You didn’t want to kill a necromancer. If you killed him, he would come back ten times stronger. If you killed him, he would lose the last traces of his humanity and become a monster that mercilessly hunted you down in revenge.

That’s what Ardis had heard, though she had never seen a necromancer before.

She didn’t want to risk him dying.

Wendel was still breathing at her feet, but he wouldn’t last much longer bleeding like that. She scanned the battlefield and saw the medics in their beige uniforms, trudging toward the wounded with backpacks of medical supplies.

Ardis raised her arms above her head. “Over here!”

A medic glanced at the others, then broke into a trot. He was a twitchy man with wide eyes behind his glasses, and he wasn’t much older than her, at most in his late twenties. When he saw Wendel, he instantly got to work.

Ardis watched the medic strip the necromancer’s ruined coat and shirt. A narrow wound ran from Wendel’s left shoulder across his chest. She judged that a blade must have slashed across his ribs without slicing much deeper, so Wendel had a fair chance of surviving. If he stopped bleeding. If his wound healed cleanly.

And if the medics didn’t know he was a necromancer.

“Did you do this?” the medic said, with a thick Hungarian accent.

Ardis blinked. “What?”

The reflection in the medic’s glasses hid his eyes. “Did you wound this man?”

“No,” she said, “but he’s my prisoner. I want his ransom.”

The medic made a grunt of disapproval. Medics were impartial, healing both friends and foes, but this was in theory. Ardis doubted they would keep treating a necromancer, if they knew, unless they also feared him dying.

She felt her stomach tighten into a knot. She would have to protect him now.

“How long ago was it?” the medic said, clearly impatient. “The wound?”

Ardis frowned. “I don’t know. I just found him here.”

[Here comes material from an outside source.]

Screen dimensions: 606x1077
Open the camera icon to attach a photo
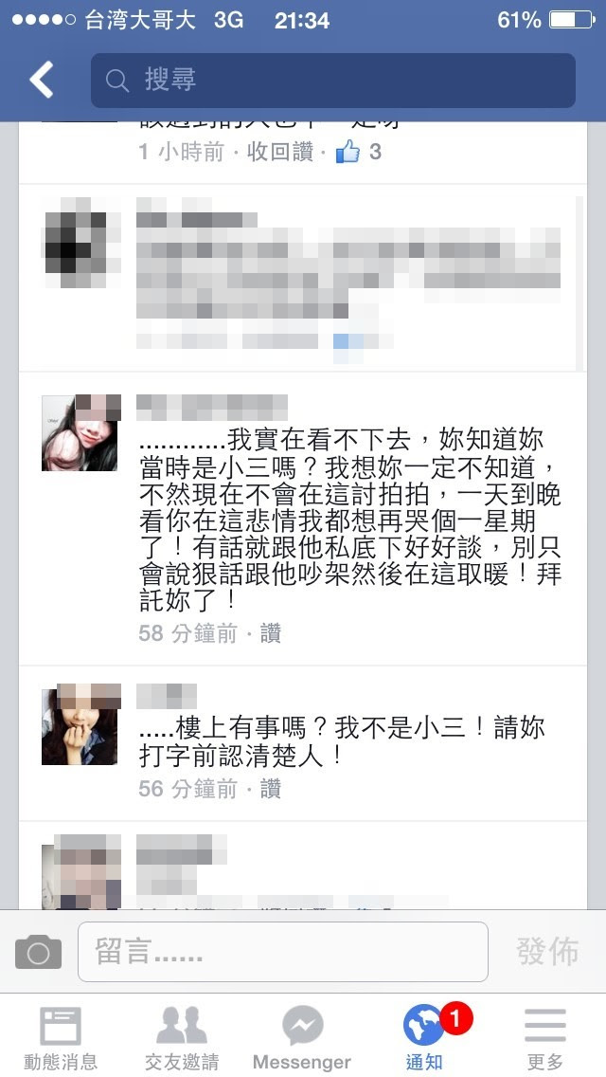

The medic swore under his breath. “Then he must have walked here. He’s missing a lot more blood than what’s on the ground.”

“Fix him,” Ardis said.

The medic ignored her.

She sighed and sat on a nearby boulder. Snowflakes started drifting from the sky. They fell on Wendel’s face and melted, slowly, as if his skin was growing colder. The medic finished bandaging him and stood.

“Shouldn’t we move him somewhere warmer?” Ardis said.

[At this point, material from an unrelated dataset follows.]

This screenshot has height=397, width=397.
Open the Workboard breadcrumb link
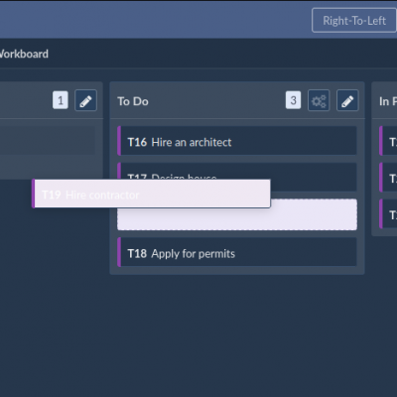point(24,54)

The medic glowered at her. “Listen,” he said. “This isn’t your job. If you didn’t damage so many people I wouldn’t have so much work. So if you want to help, be quiet and do as I say. We need to move him out of here. All right?”

She nodded, her face impassive. She was used to taking orders.

~

Ardis rested at the edge of camp, toying with a talisman. It wasn’t much more than a twist of horsehair rope and a piece of wood painted with a blue-and-white eye. The medics had hung the talismans around the perimeter of camp to ward off evil. Clearly the superstition had done nothing to stop the necromancer.

She climbed to her feet and walked back to the tent where they had taken Wendel.

It had been two hours since she had last seen him, but the medics hadn’t let her inside the tent. They had important work to do, they said, in a tone that invited no argument. Surely by now they had patched him up, and she could see him.